▶ **Objective**
Please print every line of the listing below, unchanged and character for character.

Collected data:
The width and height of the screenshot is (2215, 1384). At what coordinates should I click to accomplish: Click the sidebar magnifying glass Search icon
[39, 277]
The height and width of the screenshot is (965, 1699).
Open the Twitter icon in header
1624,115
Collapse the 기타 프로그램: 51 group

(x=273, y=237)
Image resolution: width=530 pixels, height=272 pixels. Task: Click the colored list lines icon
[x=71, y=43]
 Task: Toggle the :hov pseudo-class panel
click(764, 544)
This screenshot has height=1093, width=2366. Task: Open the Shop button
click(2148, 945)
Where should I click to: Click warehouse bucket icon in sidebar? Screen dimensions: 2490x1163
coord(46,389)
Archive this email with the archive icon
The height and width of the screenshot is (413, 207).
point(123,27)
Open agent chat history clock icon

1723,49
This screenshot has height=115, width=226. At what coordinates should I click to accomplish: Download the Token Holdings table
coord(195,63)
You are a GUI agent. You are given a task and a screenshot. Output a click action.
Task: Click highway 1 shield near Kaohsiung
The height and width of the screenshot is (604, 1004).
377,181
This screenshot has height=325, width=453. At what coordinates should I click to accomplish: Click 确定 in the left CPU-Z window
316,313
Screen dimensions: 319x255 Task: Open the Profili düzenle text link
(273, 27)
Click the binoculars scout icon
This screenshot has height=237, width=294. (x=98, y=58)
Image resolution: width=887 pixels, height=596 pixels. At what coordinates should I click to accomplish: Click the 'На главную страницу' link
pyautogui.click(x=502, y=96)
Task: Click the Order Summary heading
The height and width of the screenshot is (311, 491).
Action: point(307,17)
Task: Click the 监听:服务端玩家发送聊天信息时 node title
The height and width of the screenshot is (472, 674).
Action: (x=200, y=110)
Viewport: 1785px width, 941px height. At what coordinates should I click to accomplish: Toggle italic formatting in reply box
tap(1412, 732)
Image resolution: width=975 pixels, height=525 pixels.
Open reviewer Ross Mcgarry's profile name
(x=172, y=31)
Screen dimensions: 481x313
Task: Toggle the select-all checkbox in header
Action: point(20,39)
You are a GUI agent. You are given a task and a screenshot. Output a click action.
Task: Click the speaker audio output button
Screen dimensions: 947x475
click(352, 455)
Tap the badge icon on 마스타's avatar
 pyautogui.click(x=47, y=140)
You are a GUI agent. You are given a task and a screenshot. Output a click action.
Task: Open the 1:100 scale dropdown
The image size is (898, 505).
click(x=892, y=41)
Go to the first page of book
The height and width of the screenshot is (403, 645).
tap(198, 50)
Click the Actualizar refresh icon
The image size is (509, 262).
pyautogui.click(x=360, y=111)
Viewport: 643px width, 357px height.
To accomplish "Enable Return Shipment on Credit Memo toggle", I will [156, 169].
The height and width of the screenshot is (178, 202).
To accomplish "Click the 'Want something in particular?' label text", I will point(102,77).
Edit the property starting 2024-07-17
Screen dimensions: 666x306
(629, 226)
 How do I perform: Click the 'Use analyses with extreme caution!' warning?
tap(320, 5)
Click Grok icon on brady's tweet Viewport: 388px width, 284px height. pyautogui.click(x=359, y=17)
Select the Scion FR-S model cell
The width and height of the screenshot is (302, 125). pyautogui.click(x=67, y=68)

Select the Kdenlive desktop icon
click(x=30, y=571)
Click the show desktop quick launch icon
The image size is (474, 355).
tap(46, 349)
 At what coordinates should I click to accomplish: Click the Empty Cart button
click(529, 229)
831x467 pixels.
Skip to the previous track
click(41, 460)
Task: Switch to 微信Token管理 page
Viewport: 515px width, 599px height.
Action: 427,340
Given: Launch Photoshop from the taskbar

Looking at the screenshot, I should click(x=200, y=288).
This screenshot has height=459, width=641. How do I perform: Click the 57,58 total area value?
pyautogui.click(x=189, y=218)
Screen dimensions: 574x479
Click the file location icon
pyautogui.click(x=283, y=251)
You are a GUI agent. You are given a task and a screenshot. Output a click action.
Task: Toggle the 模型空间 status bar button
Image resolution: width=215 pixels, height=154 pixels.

▶ **Solution to this exercise**
The width and height of the screenshot is (2215, 1384). At what coordinates should I click to accomplish: Click the sidebar magnifying glass Search icon
[39, 277]
The height and width of the screenshot is (965, 1699).
Open the Twitter icon in header
1624,115
Collapse the 기타 프로그램: 51 group

(x=273, y=237)
Image resolution: width=530 pixels, height=272 pixels. Task: Click the colored list lines icon
[x=71, y=43]
 Task: Toggle the :hov pseudo-class panel
click(764, 544)
This screenshot has height=1093, width=2366. Task: Open the Shop button
click(2148, 945)
Where should I click to: Click warehouse bucket icon in sidebar? Screen dimensions: 2490x1163
coord(46,389)
Archive this email with the archive icon
The height and width of the screenshot is (413, 207).
point(123,27)
Open agent chat history clock icon

1723,49
This screenshot has height=115, width=226. At what coordinates should I click to accomplish: Download the Token Holdings table
coord(195,63)
You are a GUI agent. You are given a task and a screenshot. Output a click action.
Task: Click highway 1 shield near Kaohsiung
The height and width of the screenshot is (604, 1004).
377,181
This screenshot has height=325, width=453. At what coordinates should I click to accomplish: Click 确定 in the left CPU-Z window
316,313
Screen dimensions: 319x255 Task: Open the Profili düzenle text link
(273, 27)
Click the binoculars scout icon
This screenshot has height=237, width=294. (x=98, y=58)
Image resolution: width=887 pixels, height=596 pixels. At what coordinates should I click to accomplish: Click the 'На главную страницу' link
pyautogui.click(x=502, y=96)
Task: Click the Order Summary heading
The height and width of the screenshot is (311, 491).
Action: point(307,17)
Task: Click the 监听:服务端玩家发送聊天信息时 node title
The height and width of the screenshot is (472, 674).
Action: (x=200, y=110)
Viewport: 1785px width, 941px height. At what coordinates should I click to accomplish: Toggle italic formatting in reply box
tap(1412, 732)
Image resolution: width=975 pixels, height=525 pixels.
Open reviewer Ross Mcgarry's profile name
(x=172, y=31)
Screen dimensions: 481x313
Task: Toggle the select-all checkbox in header
Action: point(20,39)
You are a GUI agent. You are given a task and a screenshot. Output a click action.
Task: Click the speaker audio output button
Screen dimensions: 947x475
click(352, 455)
Tap the badge icon on 마스타's avatar
 pyautogui.click(x=47, y=140)
You are a GUI agent. You are given a task and a screenshot. Output a click action.
Task: Open the 1:100 scale dropdown
The image size is (898, 505).
click(x=892, y=41)
Go to the first page of book
The height and width of the screenshot is (403, 645).
tap(198, 50)
Click the Actualizar refresh icon
The image size is (509, 262).
pyautogui.click(x=360, y=111)
Viewport: 643px width, 357px height.
To accomplish "Enable Return Shipment on Credit Memo toggle", I will [156, 169].
The height and width of the screenshot is (178, 202).
To accomplish "Click the 'Want something in particular?' label text", I will point(102,77).
Edit the property starting 2024-07-17
Screen dimensions: 666x306
(629, 226)
 How do I perform: Click the 'Use analyses with extreme caution!' warning?
tap(320, 5)
Click Grok icon on brady's tweet Viewport: 388px width, 284px height. pyautogui.click(x=359, y=17)
Select the Scion FR-S model cell
The width and height of the screenshot is (302, 125). pyautogui.click(x=67, y=68)

Select the Kdenlive desktop icon
click(x=30, y=571)
Click the show desktop quick launch icon
The image size is (474, 355).
tap(46, 349)
 At what coordinates should I click to accomplish: Click the Empty Cart button
click(529, 229)
831x467 pixels.
Skip to the previous track
click(41, 460)
Task: Switch to 微信Token管理 page
Viewport: 515px width, 599px height.
Action: 427,340
Given: Launch Photoshop from the taskbar

Looking at the screenshot, I should click(x=200, y=288).
This screenshot has height=459, width=641. How do I perform: Click the 57,58 total area value?
pyautogui.click(x=189, y=218)
Screen dimensions: 574x479
Click the file location icon
pyautogui.click(x=283, y=251)
You are a GUI agent. You are given a task and a screenshot. Output a click action.
Task: Toggle the 模型空间 status bar button
Image resolution: width=215 pixels, height=154 pixels.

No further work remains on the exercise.